Pour Cécile Ferlandin, la loi est nécessaire, mais l'essentiel reste culturel et sociétal. Les inégalités salariales ne naissent pas dans les services RH : elles prennent racine bien plus tôt, dans les choix d'orientation scolaire, la répartition genrée des métiers et la valorisation différenciée de certaines fonctions. « On rémunère encore mieux les postes commerciaux ou 'à chiffre', souvent occupés par des hommes, que les fonctions support (RH, communication, marketing), où les femmes sont plus nombreuses », observe-t-elle.

Tabou ou pas ?

La crainte d'une dégradation des relations sociales est réelle. Pourtant, selon la DRH, le tabou du salaire est dépassé parmi les salariés : « Sur le terrain, notamment dans les PME, les gens se disent déjà les salaires entre eux.

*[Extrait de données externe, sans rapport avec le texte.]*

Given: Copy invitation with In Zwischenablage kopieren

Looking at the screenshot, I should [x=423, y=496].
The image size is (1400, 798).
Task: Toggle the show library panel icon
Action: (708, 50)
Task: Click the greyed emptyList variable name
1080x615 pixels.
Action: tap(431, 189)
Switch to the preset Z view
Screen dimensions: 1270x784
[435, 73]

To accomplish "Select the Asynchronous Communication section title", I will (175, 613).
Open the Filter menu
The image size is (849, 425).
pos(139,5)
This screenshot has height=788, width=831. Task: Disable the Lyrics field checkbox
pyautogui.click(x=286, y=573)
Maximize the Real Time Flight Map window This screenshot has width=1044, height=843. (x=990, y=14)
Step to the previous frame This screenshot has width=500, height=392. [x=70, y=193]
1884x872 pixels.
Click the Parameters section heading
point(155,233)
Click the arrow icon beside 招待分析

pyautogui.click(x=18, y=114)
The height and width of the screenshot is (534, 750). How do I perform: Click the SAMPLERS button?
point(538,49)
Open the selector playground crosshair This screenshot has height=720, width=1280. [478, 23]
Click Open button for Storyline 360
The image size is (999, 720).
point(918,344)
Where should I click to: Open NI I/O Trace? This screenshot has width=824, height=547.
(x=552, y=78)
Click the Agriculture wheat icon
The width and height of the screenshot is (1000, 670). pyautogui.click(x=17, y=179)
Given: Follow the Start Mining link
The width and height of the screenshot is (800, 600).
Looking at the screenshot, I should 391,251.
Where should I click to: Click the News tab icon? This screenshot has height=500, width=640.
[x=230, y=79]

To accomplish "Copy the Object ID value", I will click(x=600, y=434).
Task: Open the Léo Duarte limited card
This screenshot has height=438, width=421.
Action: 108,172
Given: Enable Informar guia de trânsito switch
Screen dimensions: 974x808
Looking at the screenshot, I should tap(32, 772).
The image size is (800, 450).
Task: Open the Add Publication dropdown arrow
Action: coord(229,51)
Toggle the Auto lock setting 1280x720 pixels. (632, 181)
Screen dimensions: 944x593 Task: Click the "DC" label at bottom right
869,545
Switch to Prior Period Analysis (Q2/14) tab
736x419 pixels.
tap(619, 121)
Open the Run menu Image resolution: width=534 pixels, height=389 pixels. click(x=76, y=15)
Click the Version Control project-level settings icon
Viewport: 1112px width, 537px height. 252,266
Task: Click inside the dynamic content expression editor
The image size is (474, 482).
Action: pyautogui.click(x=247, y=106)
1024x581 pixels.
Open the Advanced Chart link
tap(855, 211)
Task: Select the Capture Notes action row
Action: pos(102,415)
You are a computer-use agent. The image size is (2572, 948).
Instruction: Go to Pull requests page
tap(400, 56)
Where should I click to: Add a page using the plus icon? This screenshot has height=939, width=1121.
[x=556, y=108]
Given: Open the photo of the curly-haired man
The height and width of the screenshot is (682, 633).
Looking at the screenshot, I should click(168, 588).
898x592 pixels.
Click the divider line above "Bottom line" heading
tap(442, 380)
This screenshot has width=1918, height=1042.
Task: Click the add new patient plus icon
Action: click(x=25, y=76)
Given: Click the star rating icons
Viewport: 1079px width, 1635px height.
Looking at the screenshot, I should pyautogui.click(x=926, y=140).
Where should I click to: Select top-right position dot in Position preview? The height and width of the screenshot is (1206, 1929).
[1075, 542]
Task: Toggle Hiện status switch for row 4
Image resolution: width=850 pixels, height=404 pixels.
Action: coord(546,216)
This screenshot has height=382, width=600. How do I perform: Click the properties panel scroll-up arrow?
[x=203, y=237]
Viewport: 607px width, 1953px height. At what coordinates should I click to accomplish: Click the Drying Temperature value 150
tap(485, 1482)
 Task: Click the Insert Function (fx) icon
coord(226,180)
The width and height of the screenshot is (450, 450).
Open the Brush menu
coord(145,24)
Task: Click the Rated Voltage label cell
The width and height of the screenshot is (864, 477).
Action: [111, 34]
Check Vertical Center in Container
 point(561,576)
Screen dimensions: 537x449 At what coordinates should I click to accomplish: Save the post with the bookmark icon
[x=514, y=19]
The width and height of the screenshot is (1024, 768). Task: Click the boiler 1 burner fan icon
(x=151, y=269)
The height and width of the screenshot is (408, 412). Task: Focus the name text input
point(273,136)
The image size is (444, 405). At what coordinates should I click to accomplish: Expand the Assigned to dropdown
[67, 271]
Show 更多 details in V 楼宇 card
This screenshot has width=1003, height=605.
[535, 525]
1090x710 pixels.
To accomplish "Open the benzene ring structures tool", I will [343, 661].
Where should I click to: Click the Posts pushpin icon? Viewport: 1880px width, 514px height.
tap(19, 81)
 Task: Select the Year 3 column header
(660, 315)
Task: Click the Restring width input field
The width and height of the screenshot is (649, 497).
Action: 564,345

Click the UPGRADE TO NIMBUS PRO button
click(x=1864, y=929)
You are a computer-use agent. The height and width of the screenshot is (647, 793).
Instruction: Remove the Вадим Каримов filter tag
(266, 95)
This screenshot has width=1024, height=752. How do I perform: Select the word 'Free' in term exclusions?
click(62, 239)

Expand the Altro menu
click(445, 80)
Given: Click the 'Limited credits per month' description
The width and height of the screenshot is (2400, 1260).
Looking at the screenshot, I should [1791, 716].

Ce n'est pas un tabou pour eux, mais bien pour les patrons ». Cependant, le Baromètre RH 2026 des Éditions Tissot et PayFit indique que 38 % des professionnels RH redoutent avant tout les tensions internes liées à la transparence salariale. Pour y faire face, il est nécessaire de réorganiser, harmoniser, structurer et justifier les salaires. « Des résistances subsisteront chez certains dirigeants, mais c'est un mouvement de fond et, à terme, bénéfique pour tous », conclut Cécile Ferlandin.